There are evidently one or more folders with imported images that aren't showing up to have their images counted. How do you arrive at the 9810 number of images in folders? 

If your CPU is indeed overheating, even with the fans on full, that could indeed slow LR down. When a processor gets too hot, it slows down in self-defense. I'll be interested to hear what Apple has to say.


----------



## stevevp

Hal,
The number of images is taken from here:



I had the support call from Apple earlier. It was inconclusive although the support person agreed with the Apple Store that it shouldn't be noisy. There was no fault found during a hardware test but they did not perform a stress test as I thought they might. I am left with 3 options: 1) return for a refund (it's still inside the 14 day period); 2) reinstall the OS and see if that helps; 3) return to the store and see what they can do. I am currently minded to return the iMac to the store for them to have a look at with the proviso that I can still get a refund if I'm not happy. The iMac Pro is a very expensive alternative. Otherwise, it's a refund on Monday.
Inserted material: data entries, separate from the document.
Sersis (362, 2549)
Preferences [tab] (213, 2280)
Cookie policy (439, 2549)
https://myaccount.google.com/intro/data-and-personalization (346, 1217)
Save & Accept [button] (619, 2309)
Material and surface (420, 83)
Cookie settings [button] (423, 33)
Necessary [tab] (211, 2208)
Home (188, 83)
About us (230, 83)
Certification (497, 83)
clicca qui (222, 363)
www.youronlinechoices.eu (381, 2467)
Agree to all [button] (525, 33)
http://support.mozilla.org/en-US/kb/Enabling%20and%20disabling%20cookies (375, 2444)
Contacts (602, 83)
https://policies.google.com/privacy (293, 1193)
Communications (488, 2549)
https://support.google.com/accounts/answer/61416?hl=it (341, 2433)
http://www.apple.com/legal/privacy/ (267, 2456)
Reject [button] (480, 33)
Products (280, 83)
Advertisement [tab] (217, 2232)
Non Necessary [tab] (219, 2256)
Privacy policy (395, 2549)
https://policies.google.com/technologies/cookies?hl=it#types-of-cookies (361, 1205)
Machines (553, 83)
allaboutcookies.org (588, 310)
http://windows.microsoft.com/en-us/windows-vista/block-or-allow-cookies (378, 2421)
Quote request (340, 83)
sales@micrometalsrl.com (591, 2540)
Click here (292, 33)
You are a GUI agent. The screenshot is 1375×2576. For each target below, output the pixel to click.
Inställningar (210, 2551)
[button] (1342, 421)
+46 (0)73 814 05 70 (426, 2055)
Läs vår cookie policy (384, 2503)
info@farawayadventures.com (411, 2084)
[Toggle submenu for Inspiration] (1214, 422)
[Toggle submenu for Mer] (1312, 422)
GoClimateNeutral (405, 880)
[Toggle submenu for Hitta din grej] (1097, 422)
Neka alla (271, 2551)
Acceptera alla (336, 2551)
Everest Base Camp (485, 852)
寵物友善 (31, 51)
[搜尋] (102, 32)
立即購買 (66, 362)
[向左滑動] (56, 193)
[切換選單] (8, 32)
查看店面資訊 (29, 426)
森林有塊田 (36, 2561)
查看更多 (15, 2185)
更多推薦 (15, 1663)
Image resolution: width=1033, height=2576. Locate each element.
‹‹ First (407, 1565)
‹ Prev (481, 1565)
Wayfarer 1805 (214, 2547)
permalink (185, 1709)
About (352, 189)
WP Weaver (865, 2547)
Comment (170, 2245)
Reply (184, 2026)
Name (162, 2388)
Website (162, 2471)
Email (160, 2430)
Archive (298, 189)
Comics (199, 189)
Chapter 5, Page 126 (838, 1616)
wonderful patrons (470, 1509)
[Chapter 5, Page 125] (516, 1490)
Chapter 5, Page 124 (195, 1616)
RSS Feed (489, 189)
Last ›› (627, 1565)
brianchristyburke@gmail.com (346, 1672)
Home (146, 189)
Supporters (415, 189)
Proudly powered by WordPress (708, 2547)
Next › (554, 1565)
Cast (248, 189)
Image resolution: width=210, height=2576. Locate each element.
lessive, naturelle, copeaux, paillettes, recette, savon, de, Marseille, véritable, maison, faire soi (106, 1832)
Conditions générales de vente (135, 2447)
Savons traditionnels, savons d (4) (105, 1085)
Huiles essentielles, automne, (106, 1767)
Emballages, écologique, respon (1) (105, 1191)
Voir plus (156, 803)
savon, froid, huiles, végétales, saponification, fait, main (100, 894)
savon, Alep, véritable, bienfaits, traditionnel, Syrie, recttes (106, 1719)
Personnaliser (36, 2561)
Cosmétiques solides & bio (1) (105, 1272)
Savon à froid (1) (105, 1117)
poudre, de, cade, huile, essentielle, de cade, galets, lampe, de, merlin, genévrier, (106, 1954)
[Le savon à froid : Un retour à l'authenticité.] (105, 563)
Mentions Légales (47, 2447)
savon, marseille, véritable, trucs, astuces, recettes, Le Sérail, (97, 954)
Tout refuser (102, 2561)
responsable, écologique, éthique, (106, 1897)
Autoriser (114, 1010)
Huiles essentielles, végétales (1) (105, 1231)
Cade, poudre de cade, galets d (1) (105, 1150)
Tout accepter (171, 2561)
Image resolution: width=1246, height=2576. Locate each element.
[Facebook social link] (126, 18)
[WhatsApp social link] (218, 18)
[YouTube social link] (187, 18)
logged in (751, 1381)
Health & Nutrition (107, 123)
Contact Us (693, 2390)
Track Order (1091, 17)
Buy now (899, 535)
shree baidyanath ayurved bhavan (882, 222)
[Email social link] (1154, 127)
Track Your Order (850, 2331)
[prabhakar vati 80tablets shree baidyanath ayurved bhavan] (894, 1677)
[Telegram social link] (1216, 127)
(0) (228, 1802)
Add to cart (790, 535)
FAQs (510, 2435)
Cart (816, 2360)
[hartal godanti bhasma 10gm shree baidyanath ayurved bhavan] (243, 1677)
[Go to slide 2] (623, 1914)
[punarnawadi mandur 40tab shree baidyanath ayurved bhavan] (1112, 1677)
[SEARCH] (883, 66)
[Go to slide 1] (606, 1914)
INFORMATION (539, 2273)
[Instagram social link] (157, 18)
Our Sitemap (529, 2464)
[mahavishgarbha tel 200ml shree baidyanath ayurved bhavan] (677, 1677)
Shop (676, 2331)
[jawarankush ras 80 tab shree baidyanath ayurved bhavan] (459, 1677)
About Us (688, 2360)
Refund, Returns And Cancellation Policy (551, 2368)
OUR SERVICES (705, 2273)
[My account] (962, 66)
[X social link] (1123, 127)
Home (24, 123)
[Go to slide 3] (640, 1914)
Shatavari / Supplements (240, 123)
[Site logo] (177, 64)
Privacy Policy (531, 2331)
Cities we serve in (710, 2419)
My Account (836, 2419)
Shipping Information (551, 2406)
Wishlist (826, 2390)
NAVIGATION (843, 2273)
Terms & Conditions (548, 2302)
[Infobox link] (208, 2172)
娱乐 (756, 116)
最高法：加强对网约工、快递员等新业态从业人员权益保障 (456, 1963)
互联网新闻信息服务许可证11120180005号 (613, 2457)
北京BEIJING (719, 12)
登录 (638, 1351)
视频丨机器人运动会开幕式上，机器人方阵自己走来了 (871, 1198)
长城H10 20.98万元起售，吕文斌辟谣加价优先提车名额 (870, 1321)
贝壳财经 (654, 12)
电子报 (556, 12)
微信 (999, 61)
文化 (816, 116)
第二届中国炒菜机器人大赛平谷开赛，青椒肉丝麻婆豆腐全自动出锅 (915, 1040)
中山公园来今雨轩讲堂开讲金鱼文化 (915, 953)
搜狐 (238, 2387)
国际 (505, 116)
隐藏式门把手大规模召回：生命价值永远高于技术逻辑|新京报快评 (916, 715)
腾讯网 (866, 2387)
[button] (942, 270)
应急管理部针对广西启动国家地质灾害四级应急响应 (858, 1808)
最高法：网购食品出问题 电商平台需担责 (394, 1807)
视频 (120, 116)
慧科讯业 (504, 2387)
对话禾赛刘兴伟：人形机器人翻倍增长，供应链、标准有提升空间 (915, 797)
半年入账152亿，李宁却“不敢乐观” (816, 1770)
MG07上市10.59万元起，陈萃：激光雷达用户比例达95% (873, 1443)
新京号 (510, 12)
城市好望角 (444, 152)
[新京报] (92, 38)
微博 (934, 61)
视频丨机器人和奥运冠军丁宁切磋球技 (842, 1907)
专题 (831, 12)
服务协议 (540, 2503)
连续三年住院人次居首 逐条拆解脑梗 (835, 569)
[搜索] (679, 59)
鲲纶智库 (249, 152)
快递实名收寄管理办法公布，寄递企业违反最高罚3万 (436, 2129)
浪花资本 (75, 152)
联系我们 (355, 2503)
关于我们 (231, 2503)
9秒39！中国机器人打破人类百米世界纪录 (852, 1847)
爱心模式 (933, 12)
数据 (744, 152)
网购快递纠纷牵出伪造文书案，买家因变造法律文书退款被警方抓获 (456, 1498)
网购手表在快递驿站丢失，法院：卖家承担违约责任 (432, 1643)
This is all a nuisance. I have been gradually adopting a Mac system (phone, iPad, rMBP) and would prefer not to buy another PC. If this iMac goes back I will have to decide whether to do a straight swap or go for a reduced spec to see if that is quieter. I have read elsewhere that an i5 3.5GHz might be a sweet spot but it seems a backwards move from what I have. Otherwise I need to start pricing up that Dell - and don't really know where to start!


----------



## Hal P Anderson

Dunno. It's strange. LR should show those 66 photos as being _some_where. Could you show a screenshot of the entire Folders panel with the Pictures folder closed?


----------



## stevevp

Hi Hal,
I think that's nailed it - see pic. I have 57 imported Lightroom Web images. These are held in a Mobile Downloads.lrdata folder. I'm not sure if this is correct or not. The F folder is from my old PC and no longer exists. I don't see a way to remove it but I guess it doesn't matter.
Thanks for you help with this.


----------



## Jim Wilde

stevevp said:


> The F folder is from my old PC and no longer exists. I don't see a way to remove it but I guess it doesn't matter.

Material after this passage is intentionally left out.